Required action
All entries below are to be duplicated verbatim.

==== Supplied data ====

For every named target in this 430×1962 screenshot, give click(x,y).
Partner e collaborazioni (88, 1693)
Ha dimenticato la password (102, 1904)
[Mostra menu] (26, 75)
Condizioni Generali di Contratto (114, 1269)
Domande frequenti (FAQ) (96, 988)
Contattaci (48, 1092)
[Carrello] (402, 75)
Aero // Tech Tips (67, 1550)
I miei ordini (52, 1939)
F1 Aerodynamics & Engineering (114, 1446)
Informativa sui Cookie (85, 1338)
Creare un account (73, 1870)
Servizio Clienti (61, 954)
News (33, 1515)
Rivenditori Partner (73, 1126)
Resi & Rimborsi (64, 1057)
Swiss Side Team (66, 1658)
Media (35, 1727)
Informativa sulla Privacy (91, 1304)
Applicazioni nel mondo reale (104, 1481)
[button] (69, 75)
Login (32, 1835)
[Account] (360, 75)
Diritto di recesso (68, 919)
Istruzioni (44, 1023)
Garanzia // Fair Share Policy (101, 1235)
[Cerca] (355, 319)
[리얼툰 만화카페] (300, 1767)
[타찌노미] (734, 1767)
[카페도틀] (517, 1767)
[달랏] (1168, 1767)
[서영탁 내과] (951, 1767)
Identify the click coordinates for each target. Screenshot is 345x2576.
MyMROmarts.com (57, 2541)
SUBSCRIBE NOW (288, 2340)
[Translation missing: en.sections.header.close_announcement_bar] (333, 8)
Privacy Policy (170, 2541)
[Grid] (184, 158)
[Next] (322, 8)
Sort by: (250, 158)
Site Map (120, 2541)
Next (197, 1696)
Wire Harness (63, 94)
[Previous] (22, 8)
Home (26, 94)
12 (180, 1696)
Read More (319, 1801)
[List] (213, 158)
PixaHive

====

Result
For every named target in this 430×1962 screenshot, give click(x,y).
Partner e collaborazioni (88, 1693)
Ha dimenticato la password (102, 1904)
[Mostra menu] (26, 75)
Condizioni Generali di Contratto (114, 1269)
Domande frequenti (FAQ) (96, 988)
Contattaci (48, 1092)
[Carrello] (402, 75)
Aero // Tech Tips (67, 1550)
I miei ordini (52, 1939)
F1 Aerodynamics & Engineering (114, 1446)
Informativa sui Cookie (85, 1338)
Creare un account (73, 1870)
Servizio Clienti (61, 954)
News (33, 1515)
Rivenditori Partner (73, 1126)
Resi & Rimborsi (64, 1057)
Swiss Side Team (66, 1658)
Media (35, 1727)
Informativa sulla Privacy (91, 1304)
Applicazioni nel mondo reale (104, 1481)
[button] (69, 75)
Login (32, 1835)
[Account] (360, 75)
Diritto di recesso (68, 919)
Istruzioni (44, 1023)
Garanzia // Fair Share Policy (101, 1235)
[Cerca] (355, 319)
[리얼툰 만화카페] (300, 1767)
[타찌노미] (734, 1767)
[카페도틀] (517, 1767)
[달랏] (1168, 1767)
[서영탁 내과] (951, 1767)
Identify the click coordinates for each target. Screenshot is 345x2576.
MyMROmarts.com (57, 2541)
SUBSCRIBE NOW (288, 2340)
[Translation missing: en.sections.header.close_announcement_bar] (333, 8)
Privacy Policy (170, 2541)
[Grid] (184, 158)
[Next] (322, 8)
Sort by: (250, 158)
Site Map (120, 2541)
Next (197, 1696)
Wire Harness (63, 94)
[Previous] (22, 8)
Home (26, 94)
12 (180, 1696)
Read More (319, 1801)
[List] (213, 158)
PixaHive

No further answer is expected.